:: Assignment ::
Below are lines of data, and only some are wanted. Please repeat exactly those from the line that has "The image size is (1024, 602)." through the line that has "Image resolution: width=696".

□ □ □ □ □ □ □

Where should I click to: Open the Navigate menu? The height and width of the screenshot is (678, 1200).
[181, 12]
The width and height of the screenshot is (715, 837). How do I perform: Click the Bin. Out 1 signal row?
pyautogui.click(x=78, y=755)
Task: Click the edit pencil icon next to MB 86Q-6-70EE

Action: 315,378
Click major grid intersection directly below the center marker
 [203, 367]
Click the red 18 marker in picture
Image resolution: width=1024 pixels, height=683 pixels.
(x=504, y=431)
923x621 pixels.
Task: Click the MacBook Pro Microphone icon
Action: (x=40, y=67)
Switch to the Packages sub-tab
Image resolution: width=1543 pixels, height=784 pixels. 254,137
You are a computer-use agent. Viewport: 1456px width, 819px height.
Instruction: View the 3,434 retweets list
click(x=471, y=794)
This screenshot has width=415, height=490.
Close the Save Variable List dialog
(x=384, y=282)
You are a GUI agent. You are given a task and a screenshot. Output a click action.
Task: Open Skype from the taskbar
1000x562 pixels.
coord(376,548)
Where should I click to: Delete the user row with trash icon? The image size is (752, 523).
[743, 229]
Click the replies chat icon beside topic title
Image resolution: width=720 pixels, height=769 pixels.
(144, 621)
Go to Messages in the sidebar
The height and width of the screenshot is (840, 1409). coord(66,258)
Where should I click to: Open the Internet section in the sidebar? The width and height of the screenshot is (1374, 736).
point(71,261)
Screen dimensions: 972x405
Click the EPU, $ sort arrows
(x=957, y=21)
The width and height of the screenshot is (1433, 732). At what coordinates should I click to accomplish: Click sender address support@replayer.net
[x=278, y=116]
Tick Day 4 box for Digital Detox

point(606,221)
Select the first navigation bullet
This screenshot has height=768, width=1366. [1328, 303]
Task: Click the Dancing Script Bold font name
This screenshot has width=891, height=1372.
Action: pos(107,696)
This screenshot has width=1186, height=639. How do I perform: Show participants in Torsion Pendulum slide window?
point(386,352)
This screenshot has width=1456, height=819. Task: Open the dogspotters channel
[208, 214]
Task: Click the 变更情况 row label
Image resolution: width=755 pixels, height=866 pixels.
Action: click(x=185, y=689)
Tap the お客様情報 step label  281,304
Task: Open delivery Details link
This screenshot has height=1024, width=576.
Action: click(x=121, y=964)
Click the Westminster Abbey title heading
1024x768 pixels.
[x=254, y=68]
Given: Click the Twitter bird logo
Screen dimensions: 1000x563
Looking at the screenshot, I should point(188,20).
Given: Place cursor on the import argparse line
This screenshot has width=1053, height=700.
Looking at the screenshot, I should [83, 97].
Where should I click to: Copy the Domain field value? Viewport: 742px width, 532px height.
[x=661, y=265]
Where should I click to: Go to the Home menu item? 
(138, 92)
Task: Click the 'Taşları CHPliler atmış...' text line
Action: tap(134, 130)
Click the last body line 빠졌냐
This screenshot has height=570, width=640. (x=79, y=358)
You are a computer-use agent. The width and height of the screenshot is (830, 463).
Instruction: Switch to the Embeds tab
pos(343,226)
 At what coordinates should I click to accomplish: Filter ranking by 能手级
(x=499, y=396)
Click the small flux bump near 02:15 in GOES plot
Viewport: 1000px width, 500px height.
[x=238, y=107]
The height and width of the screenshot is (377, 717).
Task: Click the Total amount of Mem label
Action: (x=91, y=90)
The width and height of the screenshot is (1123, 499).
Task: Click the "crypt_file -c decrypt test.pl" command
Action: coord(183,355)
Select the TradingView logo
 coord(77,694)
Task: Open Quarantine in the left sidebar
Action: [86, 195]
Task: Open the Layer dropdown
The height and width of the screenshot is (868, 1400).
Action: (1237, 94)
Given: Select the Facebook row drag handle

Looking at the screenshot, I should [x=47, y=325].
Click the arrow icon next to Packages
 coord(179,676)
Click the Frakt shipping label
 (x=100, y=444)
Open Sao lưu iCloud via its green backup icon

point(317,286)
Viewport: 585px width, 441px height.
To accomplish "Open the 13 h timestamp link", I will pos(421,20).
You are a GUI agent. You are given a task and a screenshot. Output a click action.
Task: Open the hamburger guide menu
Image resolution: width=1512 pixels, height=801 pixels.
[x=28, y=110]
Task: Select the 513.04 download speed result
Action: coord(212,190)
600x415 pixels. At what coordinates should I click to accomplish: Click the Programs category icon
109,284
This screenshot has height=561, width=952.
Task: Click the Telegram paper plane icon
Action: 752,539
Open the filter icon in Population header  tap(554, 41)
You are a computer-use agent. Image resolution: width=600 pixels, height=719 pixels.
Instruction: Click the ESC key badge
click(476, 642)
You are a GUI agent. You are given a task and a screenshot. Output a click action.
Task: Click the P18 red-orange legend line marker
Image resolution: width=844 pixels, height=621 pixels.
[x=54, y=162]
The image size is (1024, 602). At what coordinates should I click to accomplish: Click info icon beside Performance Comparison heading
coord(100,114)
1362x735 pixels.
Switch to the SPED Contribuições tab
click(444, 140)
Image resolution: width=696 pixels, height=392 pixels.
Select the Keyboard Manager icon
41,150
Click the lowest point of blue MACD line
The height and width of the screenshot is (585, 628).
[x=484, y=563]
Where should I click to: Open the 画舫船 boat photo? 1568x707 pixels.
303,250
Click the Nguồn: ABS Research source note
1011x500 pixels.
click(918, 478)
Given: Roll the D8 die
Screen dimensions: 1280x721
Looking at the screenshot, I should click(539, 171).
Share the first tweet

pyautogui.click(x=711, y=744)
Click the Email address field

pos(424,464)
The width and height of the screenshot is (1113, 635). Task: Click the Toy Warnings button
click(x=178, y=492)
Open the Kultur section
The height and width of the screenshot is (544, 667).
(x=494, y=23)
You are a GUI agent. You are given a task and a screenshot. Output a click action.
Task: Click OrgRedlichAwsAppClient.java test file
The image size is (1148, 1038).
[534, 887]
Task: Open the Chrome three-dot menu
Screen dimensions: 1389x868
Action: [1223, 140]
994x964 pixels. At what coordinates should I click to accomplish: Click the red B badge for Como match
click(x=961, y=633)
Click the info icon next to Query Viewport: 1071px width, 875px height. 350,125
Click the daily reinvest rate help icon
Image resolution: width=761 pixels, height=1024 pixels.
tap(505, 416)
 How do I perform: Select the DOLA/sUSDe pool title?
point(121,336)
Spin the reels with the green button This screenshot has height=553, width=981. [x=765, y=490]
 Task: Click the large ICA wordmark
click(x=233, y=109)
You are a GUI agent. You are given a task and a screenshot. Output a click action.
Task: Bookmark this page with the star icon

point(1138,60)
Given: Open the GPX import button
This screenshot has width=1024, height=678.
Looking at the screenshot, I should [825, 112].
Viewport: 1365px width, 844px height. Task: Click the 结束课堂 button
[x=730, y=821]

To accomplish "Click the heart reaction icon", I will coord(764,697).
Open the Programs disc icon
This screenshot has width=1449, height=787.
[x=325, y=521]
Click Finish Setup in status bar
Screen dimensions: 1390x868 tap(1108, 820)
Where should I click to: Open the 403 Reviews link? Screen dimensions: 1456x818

□ □ □ □ □ □ □

:: Answer section ::
The image size is (1024, 602). At what coordinates should I click to accomplish: Click info icon beside Performance Comparison heading
coord(100,114)
1362x735 pixels.
Switch to the SPED Contribuições tab
click(444, 140)
Image resolution: width=696 pixels, height=392 pixels.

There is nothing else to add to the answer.